The issue of this storm we just had is a special one. It is correct to say no sewer system could handle a deluge like that, however a rainwater runoff only sewer could have bypassed and dumped billions of gallons of untreated rainwater into the lake. That’s much better than dumping rainwater + sewage like we have it now. A rainwater only solution probably would not have cost nearly as much as the deep tunnel, because it would not need the capacity. If we get a large storm, we bypass the rainwater into the lake, just like we do it now but without the sewage. There are less residential backups, because unless something is wrong, rainwater isn’t getting into the septic sewer.
Right now we have a very expensive solution that isn’t doing the job.
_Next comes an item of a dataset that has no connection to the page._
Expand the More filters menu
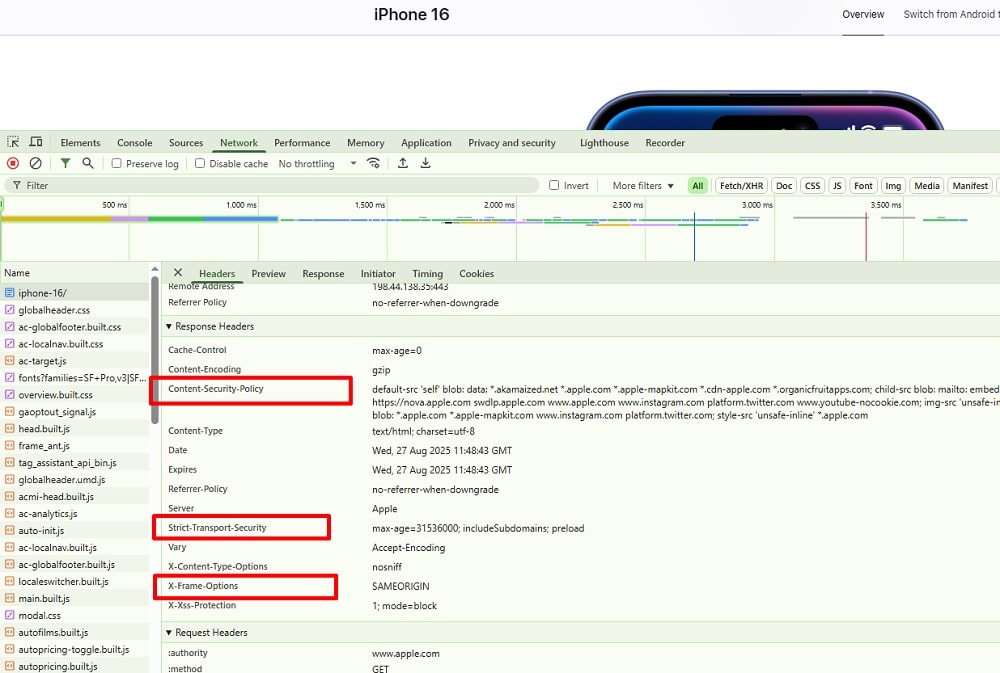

We need to spend a lot of money to fix it. So the question is, do we fix it or just leave it broken?
Seems like when something fails miserably to live up to our expectations, the concern is suddenly vaulted into the spotlight for debate. For once it would be nice to take a proactive approach and discuss new designs and approaches to the problem whether basements are flooded or not. Most likely we’ll be talking about this next summer, and the next. Unfortunately, no matter how much we want this problem to go away, it won’t.
Nice article Patti!
Even if the sewers were separated that doesn’t insure the lake water would actually be cleaner, as in most cases we do want to treat runoff as it contains toxins and heavy metals.
I am encountering this article for the first time. I need to say that this piece is one of the more intelligent things that I have read on the topic. Most readers understand that mechanical things do not always function flawlessly–autos occasionally break down, furnaces need to be repaired or replaced, computers crash ona routine basis. MMSD is also a mechanical thing–pipes, pumps, turbines, etc., on a huge scale–and these things do not always work perfectly. The deep tunnel is a part of this system, it is large, it was expensive, and its total capacity of over 0.5 billion gallons seems like it should be able to handle anything that comes its way. But the fact is that a one-inch rainfall on Milwaukee County amounts to 7.1 billion gallons–or about 14 times the tunnel’s capacity. It’s true that all that liquid does not get into the tunnel immediately, but in a large and fast rainfall such as we just had its easy to see how the tunnel and treatment plants can be overwhelmed. Also, regardless of statements made back in the 90’s when the tunnel was being built, the tunnel was not designed to be able to completely handle the large storms (to do so would have cost billions more in dollars). But the fact is that before the tunnel was put into operation, there were 50-60 overflows a year into Lake Michigan, whereas today, with active and direct management by MMSD’s engineers, that number has been reduced substantially in terms of volume and occurrences (in 2011, there was one small overflow). The data is out there if you look for it with an open mind.